• Consegna:
Trascrivi fedelmente il tratto del brano sul Commentariolum petitionis che va da "Mentre nell’angolo più" fino a "potente di turno.".

• Brano:
★ ★ ★

Estratto dell’introduzione di Filippo Ceccarelli a “Manualetto del candidato, istruzioni per vincere le elezioni”, di Quinto Tullio Cicerone (ed. Manni)

Gli antichi romani siamo noi, o forse no. La faccenda è più complicata, ci sono troppi impicci fra loro e noi, il Cristianesimo, le invasioni barbariche, il Medioevo, il Rinascimento, la rivoluzione scientifica e via di seguito.

Troppi secoli sono passati, per cui anche solo pensare a un’eredità è uno sproposito storico, culturale, concettuale, eppure... Eppure siamo impastati con gli antichi romani, sono dentro di noi, senza che ce ne rendiamo conto governano i nostri pensieri, i nostri sogni, ma soprattutto regolano in via prioritaria e come una clessidra scandiscono il confronto, il paragone, l’affinità, la somiglianza, l’assonanza di cose che sono insieme lontane e approssimative, ma che sempre ci saranno, amen.

Al luna park della storia Una di queste risonanze è il Commentariolum petitionis di Quinto Tullio Cicerone. L’analogia, come riflesso mentale, ha un che di ingovernabile. Non distingue immediatamente fra monarchia etrusca, res publica, principato, guerra civile, imperium, eccetera. L’analogia fa un tutt’uno, afferra il cucuzzaro delle vicende umane e lo trasporta nel parco giochi dell’approssimazione perforando e al tempo stesso scavalcando i codici imposti da Sua Maestà il Tempo.

Per quanto tutto sia qui già accaduto, sull’onda di questo libricino – “commentariolum” suona graziosamente diminutivo – la Città eterna restituisce un senso di appartenenza e un’entità psichica che continuano a vivere dentro di noi. Roma stessa, per chi ci abita e per chi ci capita, reca un’immediata suggestione archeo, rovine cosparse di rampicanti, colonne mozze, marmi che trasudano avventure: basta grattare per trovarsi dinanzi al mistero della coincidenza e a quello della continuità. Ma letteralmente.

Così proprio sotto il Quirinale, accertata a mezzo di tecnosonde ed ecostratigrafo, è la presenza del tempio del dio Quirino, mitica proiezione di Romolo, il fondatore di tutto. Dietro Montecitorio è stato ritrovato l’obelisco che oggi gli sta davanti. Dalle parti del Senato c’erano fastose terme e laghetto, con opportuni natanti; all’interno di Palazzo Madama, nella Sala Maccari, c’è un affrescone un po’ da sussidiario in cui Cicerone inveisce contro Catilina.

Mentre nell’angolo più riparato del Transatlantico fino a qualche anno fa c’era un quadro – forse è ancora lì, sopravvissuto alle periodiche rotazioni – che pure raffigura pari pari ciò di cui si parla in queste pagine, il rito della visita dei clientes al potente di turno.

La targhetta in ottone reca: Salutatio matutina. Sotto il dipinto, accomodatisi su un divano di color rosso pompeiano, gli onorevoli seguitano a discutere, conversare e tramare. Forse è anche per questi lampi che nel leggere e rileggere il Commentariolum proto-elettorale ci si ritrova naturalmente sprofondati nel luna park della storia.

★ ★ ★

(Voci archiviate del dataset)
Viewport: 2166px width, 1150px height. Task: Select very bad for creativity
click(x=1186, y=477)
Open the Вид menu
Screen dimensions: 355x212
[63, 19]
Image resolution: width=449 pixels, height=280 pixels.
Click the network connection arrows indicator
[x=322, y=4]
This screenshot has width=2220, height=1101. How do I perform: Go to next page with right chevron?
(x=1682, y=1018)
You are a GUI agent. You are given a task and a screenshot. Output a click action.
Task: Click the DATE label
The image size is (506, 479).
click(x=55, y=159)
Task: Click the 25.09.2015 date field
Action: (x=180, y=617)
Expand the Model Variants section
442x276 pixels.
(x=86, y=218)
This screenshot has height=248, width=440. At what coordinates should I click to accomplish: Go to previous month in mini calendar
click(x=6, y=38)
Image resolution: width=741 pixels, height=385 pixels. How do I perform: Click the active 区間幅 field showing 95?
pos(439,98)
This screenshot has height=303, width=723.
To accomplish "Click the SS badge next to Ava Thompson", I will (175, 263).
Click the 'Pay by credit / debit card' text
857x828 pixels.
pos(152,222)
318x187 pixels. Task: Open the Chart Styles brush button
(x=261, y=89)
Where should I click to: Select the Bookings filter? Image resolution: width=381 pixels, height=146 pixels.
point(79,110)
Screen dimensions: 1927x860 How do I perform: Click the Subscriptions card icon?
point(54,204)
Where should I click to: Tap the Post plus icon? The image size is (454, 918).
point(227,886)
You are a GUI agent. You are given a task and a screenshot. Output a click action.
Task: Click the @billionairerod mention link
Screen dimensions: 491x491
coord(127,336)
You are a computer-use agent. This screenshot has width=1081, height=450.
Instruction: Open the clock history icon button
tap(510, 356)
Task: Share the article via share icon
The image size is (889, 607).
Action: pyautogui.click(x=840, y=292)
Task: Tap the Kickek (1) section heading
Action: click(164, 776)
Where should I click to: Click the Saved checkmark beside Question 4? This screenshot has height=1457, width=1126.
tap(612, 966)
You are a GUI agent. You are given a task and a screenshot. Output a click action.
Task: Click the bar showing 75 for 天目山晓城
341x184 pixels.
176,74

★ ★ ★

• Soluzione:
Mentre nell’angolo più riparato del Transatlantico fino a qualche anno fa c’era un quadro – forse è ancora lì, sopravvissuto alle periodiche rotazioni – che pure raffigura pari pari ciò di cui si parla in queste pagine, il rito della visita dei clientes al potente di turno.